The Advanced Characterization Methods for Tandem Solar Cells PhD Scholarship is a fully funded Higher Degree Research (HDR) scholarship offered by the University of New South Wales (UNSW Sydney), Australia. The project is hosted by the School of Photovoltaic and Renewable Energy Engineering (SPREE) and focuses on developing advanced characterization techniques for next-generation tandem solar cells. The scholarship seeks to recruit a highly motivated doctoral researcher who can contribute to cutting-edge photovoltaic research and support future advances in solar energy technology. Moreover, the project builds on UNSW’s internationally recognized expertise in photovoltaic engineering and solar cell innovation.
Background and Purpose
The project investigates advanced characterization methods that improve the efficiency, reliability, and commercialization of tandem solar cells. Characterization allows researchers to understand material properties, identify performance losses, and optimize device design. Furthermore, UNSW has a long history of leadership in photovoltaic research and has achieved global recognition through its pioneering work on high-efficiency silicon solar cells. This project extends that expertise by developing innovative characterization techniques specifically for tandem solar technologies. Researchers will design advanced measurement methods, improve understanding of device physics, optimize cell performance, and develop high-throughput quality inspection systems for large-scale manufacturing. As a result, the research supports the commercial development of more efficient and reliable solar energy technologies.
Advanced Characterization Methods for Tandem Solar Cells PhD Scholarship Benefits
The scholarship provides a living stipend of AUD 37,684 per annum for up to 3.5 years. In addition, eligible international candidates receive a Tuition Fee Scholarship. Scholars gain access to world-class laboratories, high-efficiency tandem solar cells, industrial-scale photovoltaic devices, and advanced research facilities. They also work with internationally recognized researchers while developing expertise in advanced measurement systems, simulation, device modelling, and photovoltaic loss analysis.

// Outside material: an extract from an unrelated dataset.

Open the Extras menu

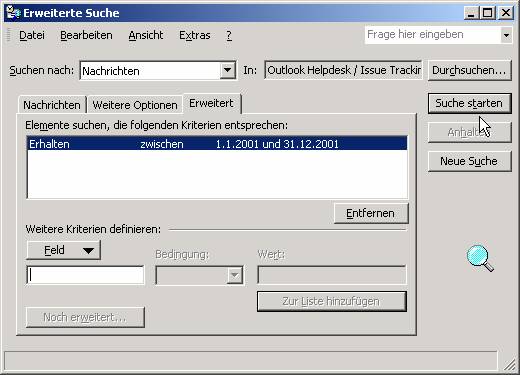tap(195, 35)
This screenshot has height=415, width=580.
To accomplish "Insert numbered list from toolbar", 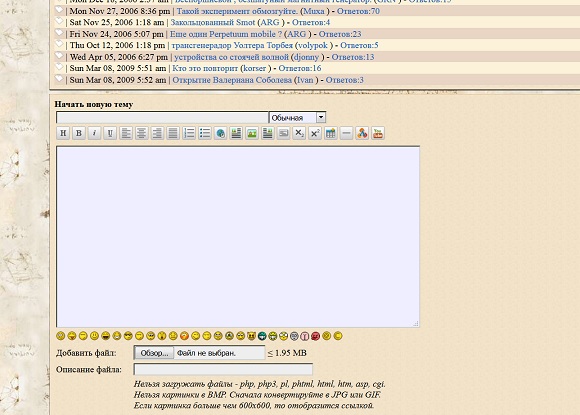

Consequently, recipients receive outstanding academic, technical, and professional training throughout their PhD.
Eligibility Criteria
Applicants must satisfy the admission requirements for a PhD at UNSW and demonstrate excellent academic achievement and strong research potential. Both domestic and international students are eligible to apply. Furthermore, applicants should have an academic background in photovoltaic engineering, electrical engineering, materials science, physics, renewable energy, nanotechnology, or a related discipline. Strong interest in solar cell technologies, advanced characterization, and experimental research will strengthen an application.
Advanced Characterization Methods for Tandem Solar Cells PhD Scholarship Application Process
Applicants should submit an updated curriculum vitae, a short research presentation video, academic transcripts, and any supporting research documents directly to the project supervisor before applying for admission to the UNSW Higher Degree Research program. After receiving a positive response, they should complete the university’s PhD admission process. Furthermore, applicants should clearly demonstrate how their qualifications and research interests align with the objectives of the project. Therefore, careful preparation and early engagement with the supervisor can improve the likelihood of selection.
Opportunities for Scholars
The scholarship provides an exceptional opportunity to conduct internationally recognized research in photovoltaic engineering and renewable energy. Moreover, scholars develop expertise in advanced characterization techniques, optical and electrical diagnostics, device modelling, and solar cell optimization while working with world-leading researchers. Their research contributes to the development of next-generation tandem solar cells that support cleaner and more sustainable energy production. Consequently, graduates are well prepared for careers in academia, renewable energy research, photovoltaic manufacturing, advanced materials development, and the global clean energy industry.